>>>
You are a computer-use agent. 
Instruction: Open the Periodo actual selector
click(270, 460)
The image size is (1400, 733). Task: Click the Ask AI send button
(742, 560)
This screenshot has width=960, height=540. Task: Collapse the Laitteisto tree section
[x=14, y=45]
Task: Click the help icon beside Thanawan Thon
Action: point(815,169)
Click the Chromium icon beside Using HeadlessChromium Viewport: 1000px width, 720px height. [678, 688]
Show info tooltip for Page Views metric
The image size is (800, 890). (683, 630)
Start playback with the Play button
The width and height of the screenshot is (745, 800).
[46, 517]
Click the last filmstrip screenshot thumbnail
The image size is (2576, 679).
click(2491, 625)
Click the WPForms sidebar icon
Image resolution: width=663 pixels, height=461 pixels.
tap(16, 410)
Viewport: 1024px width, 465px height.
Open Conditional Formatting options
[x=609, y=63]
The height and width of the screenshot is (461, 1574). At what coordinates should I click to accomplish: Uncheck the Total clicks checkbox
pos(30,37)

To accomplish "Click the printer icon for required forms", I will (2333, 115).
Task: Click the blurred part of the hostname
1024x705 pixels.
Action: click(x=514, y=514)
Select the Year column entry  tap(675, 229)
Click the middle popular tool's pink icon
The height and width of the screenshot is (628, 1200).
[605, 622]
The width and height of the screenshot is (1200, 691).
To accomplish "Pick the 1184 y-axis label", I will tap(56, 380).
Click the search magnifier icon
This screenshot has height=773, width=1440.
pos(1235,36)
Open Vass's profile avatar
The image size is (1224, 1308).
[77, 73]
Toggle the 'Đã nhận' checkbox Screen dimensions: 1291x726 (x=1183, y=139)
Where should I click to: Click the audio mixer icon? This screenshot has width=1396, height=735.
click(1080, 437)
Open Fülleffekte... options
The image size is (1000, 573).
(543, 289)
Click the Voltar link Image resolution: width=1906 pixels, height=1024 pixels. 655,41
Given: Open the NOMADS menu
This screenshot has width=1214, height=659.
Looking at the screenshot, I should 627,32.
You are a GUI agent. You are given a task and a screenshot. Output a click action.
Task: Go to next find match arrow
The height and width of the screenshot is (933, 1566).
<<<
Work instruction ▸
Using only the listing above, restate exactly the lines from the line containing "Given: Open the NOMADS menu" through the line containing "Task: Go to next find match arrow", both included.

Response for this exercise ▸
Given: Open the NOMADS menu
This screenshot has width=1214, height=659.
Looking at the screenshot, I should 627,32.
You are a GUI agent. You are given a task and a screenshot. Output a click action.
Task: Go to next find match arrow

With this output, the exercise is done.